Only a few weeks ago, one of my teachers assigned us all to write essays about current affairs, to be read to the rest of the class.  Mine suggested that the government of China is no more to be found on Taiwan than the government of the United States is in London, and it might be wise to drop the current pretense keeping Taiwan in China’s United Nations seat, along with the fantasy of invading mainland China and reinstating Chiang Kai-shek to the power he couldn’t hold on to.  After I had read this, one of the other students turned to me and said, “John . . . are you a communist?” I assured him I am not, but in hindsight, I should have said, “That’s right, Jimmy.  I get my orders straight from Albania.”

Compared to this black and white comic-strip world-view, Thunder in Space is a masterpiece of sophistication—it’s at least on the level of the Sunday funnies, which are in color.  (A few colors, anyway.) There are two nuclear-armed space stations, the US Goddard and the Russian Tsiolkovsky.  An apparent accident destroys the Soviet space fleet, and the American government refuses to help out by resupplying their station unless they unilaterally disarm it. 

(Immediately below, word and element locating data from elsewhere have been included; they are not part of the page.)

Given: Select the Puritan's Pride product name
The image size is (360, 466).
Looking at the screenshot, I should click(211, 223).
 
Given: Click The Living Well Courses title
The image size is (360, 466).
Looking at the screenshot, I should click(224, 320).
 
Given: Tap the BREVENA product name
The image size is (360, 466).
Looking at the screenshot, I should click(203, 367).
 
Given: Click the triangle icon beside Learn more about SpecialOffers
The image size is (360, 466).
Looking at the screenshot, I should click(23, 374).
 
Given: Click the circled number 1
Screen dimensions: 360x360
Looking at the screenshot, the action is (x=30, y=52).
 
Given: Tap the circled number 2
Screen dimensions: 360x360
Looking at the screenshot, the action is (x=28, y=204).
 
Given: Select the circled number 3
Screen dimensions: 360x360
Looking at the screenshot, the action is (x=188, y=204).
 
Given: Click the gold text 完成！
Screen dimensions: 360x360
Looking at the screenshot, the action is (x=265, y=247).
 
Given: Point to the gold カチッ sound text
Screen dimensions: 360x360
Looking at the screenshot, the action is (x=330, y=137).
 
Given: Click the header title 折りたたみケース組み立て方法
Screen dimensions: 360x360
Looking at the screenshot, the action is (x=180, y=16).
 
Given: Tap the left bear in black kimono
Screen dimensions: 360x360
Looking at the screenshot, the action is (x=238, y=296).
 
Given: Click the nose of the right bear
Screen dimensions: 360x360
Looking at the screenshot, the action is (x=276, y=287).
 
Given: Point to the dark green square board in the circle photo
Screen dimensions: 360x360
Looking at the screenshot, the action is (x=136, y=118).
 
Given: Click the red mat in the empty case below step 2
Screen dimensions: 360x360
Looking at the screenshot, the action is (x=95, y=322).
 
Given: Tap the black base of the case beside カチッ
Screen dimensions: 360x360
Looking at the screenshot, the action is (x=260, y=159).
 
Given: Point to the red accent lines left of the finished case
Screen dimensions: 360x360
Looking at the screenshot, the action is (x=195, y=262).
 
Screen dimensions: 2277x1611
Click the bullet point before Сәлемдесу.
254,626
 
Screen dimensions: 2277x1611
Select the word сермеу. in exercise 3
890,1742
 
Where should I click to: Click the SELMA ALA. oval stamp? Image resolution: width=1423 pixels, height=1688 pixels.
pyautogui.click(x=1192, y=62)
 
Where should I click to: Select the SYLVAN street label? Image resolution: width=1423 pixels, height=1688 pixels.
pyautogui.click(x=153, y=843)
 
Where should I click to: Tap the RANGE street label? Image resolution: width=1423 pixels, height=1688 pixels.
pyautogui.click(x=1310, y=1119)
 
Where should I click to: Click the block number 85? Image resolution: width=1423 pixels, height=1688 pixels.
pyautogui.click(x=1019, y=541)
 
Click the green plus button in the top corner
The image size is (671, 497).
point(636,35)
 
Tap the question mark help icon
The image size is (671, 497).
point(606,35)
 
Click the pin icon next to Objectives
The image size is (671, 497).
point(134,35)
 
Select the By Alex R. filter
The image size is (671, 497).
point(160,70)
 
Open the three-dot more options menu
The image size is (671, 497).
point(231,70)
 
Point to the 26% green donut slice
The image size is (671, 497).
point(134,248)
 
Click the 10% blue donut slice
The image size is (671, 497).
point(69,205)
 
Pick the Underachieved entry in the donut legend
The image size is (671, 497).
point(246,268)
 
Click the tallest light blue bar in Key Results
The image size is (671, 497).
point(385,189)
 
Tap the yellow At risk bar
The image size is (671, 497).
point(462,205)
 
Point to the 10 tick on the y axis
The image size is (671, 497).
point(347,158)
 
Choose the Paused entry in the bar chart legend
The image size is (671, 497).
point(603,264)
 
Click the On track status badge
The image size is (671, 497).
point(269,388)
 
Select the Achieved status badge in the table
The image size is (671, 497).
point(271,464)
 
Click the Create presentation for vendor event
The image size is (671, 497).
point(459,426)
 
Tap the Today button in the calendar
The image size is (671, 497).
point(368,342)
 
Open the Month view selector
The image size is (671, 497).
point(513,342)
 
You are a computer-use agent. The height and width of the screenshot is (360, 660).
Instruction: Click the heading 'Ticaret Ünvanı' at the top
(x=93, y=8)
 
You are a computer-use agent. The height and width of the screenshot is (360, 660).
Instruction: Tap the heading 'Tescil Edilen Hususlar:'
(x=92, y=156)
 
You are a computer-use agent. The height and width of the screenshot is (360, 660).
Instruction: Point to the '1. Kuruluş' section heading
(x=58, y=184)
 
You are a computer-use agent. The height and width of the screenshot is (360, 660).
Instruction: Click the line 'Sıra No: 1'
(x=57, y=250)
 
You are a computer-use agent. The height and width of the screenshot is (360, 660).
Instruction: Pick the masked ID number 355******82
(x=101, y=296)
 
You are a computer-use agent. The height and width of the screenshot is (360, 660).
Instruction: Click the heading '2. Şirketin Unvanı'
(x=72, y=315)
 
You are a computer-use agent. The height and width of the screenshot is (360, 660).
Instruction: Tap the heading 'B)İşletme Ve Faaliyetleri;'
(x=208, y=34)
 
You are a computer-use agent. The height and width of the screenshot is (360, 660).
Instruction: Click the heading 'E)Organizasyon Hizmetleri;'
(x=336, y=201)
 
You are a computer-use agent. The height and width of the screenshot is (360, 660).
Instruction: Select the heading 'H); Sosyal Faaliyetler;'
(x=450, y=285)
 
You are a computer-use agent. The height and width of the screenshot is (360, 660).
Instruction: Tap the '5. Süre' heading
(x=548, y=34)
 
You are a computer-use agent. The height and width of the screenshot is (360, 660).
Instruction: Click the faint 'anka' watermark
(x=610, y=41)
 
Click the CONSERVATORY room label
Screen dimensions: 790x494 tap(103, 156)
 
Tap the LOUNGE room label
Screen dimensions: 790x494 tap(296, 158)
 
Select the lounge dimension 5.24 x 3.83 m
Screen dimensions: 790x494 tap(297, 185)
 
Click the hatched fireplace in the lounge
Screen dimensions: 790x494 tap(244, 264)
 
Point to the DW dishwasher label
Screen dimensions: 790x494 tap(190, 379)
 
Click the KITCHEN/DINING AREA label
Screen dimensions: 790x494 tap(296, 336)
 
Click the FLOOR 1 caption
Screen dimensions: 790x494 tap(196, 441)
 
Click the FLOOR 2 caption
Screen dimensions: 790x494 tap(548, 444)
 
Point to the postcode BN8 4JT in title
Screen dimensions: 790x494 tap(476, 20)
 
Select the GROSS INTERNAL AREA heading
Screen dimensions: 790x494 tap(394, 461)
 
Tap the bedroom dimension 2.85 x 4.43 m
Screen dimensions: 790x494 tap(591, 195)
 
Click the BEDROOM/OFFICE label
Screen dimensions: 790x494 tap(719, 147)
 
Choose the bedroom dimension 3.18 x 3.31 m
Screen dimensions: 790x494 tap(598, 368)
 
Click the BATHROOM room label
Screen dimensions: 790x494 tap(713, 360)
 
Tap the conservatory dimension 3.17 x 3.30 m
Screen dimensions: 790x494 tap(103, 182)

But our boys in space are having none of it, and our and their space crews realize they have more in common with each other than with their governments, so there’ll be some changes made.  This feel-good fable for SF fans and other technophiles is not especially plausible—the response of governments to insurrection on military bases in low orbit would likely be speedy and definitive—but the story is reasonably readable and conventionally well-assembled, and refreshing in the acknowledgment that our leadership may be as brutal and ruthless as theirs.  On the other hand, del Rey can’t let the title go, and there are annoying attempts to justify it, such as one character’s declaration that “Most of the thunder down there is caused by the chained lightning we’re carrying up here.” Three grudging stars.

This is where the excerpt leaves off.